Admittedly, I often find that once I do this, I don’t resolve the issue by exploring every tree but instead have a realization that it’s some, usually dumb, other thing, but going through the process still seems to play a key role in realizing the issue in these cases.
This more structured approach is particularly valuable when you’ve already tried the quick wins from reading logs carefully and adding more logging but still don’t have a clear direction.
Examples #
I know I’ve had success with this, but I have been especially bad about recording cases when I have.
- I was collaborating to debug a failure that spanned multiple systems, including a search index and a few services that relied on it. We got stuck for a while and then eventually mapped out the system and enumerated our hypotheses for what was happening. This helped, although I unfortunately don’t remember what the actual resolution was.
You can (often) just edit library code #
This is easiest in Python and some other interpreted languages, but it’s saved me enough times that it’s definitely worth mentioning. If an error is happening deep inside of library code, often the biggest challenge in figuring out what’s wrong is that the library doesn’t log enough state to be able to tell what’s happening in the program immediately before the error. If possible, finding a way to directly edit the underlying library code to log the information you need or try the change you think could fix it can be a cheap, fast way to resolve these types of errors.
This approach works especially well when combined with speeding up your iteration loop, as you can quickly test different logging or fixes directly in the library code.

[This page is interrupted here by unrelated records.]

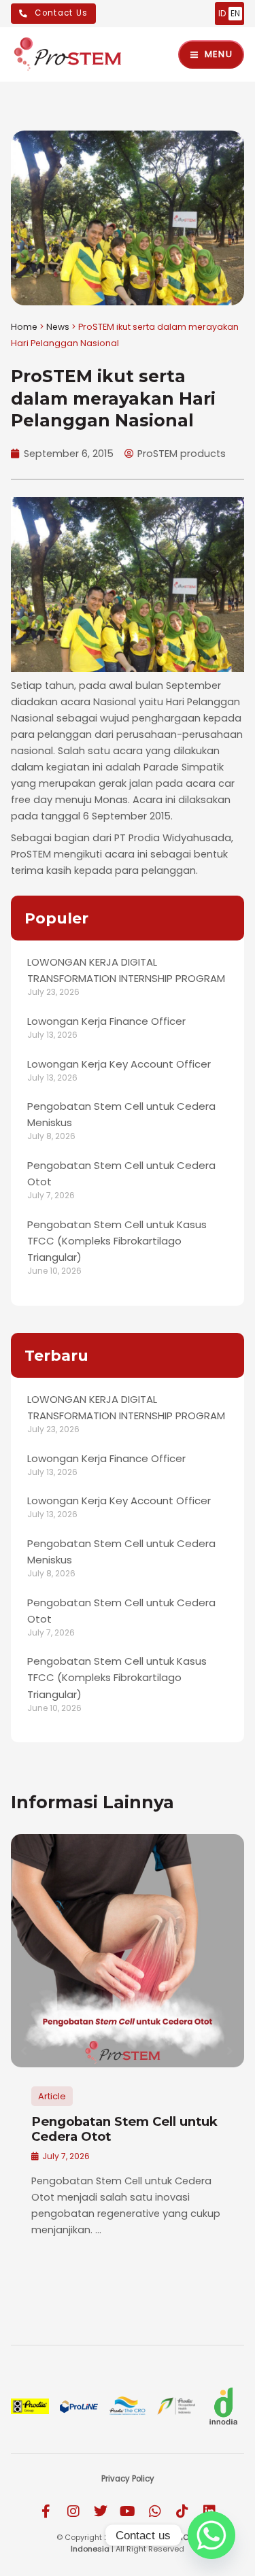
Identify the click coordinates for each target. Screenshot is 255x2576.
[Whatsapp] (211, 2535)
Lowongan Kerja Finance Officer (106, 1021)
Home (24, 327)
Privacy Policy (127, 2478)
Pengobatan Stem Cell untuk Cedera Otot (124, 2129)
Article (52, 2096)
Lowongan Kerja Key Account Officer (119, 1064)
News (57, 327)
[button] (24, 2051)
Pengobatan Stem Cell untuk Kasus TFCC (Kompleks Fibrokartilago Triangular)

This may seem intimidating, and it can go wrong – Git won’t save you if you forget to reverse your changes when you’re done – but it’s usually possible with enough work. I mentioned doing this with interpreted languages, but even with compiled ones, if you’re willing to put in enough effort (e.g. rebuild the dependency from source), it’s possible as well.
On the other hand, this strategy likely won’t work or will be prohibitively painful in situations where:
- Reproducing the issue requires long cycle times and running remotely, e.g. in a web server, a large-scale training job, etc.

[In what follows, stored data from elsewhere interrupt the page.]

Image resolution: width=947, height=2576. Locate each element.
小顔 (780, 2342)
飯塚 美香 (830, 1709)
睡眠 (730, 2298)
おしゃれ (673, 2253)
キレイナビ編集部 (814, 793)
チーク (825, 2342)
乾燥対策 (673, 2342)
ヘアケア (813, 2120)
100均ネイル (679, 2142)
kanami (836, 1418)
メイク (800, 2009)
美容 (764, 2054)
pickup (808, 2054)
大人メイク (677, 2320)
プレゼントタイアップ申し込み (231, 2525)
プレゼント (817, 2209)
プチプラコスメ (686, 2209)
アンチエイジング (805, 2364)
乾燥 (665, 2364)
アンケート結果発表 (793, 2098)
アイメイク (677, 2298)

- The issue isn’t hidden by layers of library code.
Examples #
- I kept having issues using torch checkpointing with some other features for a model we were training. Debugging was tricky because I couldn’t tell where exactly the failure was first occurring. Eventually, I got this running on a development box, went into the intermediate library, and logged when the training process hit certain points. This let me see exactly where the failure was occurring and resolve the issue.
Speed up your iteration loop #
I hesitated to even include this because it’s repeated all over the place, but I’d rather err on the side of capturing everything that’s worked well for me. Even though it’s obvious, it’s so easy to be lazy about speeding up debugging iteration loops. To this day, I still often wait too long to take a long-running remote job that’s triggering an error and put in the work to create a setup where I can rapidly trigger the bug in a controlled environment. Because this is a form of hyperbolic discounting, what I’ve found works best is having a trigger in my head that asks, “if someone were watching me, would they tell me I’m wasting tons of time waiting because I’m too lazy to speed things up”?
Examples #
- Nearly every ML bug I have debugged benefited from finding the smallest scale situation in which it was possible to reproduce and iterating there vs. in the large scale regime. In some cases, small scale may still mean complicated, such as if the issue requires training on multiple nodes. But even then, outside of cases where the issue is obvious, I don’t think I’ve ever regretted finding a smaller, more controlled scope in which an issue still occurs and debugging there.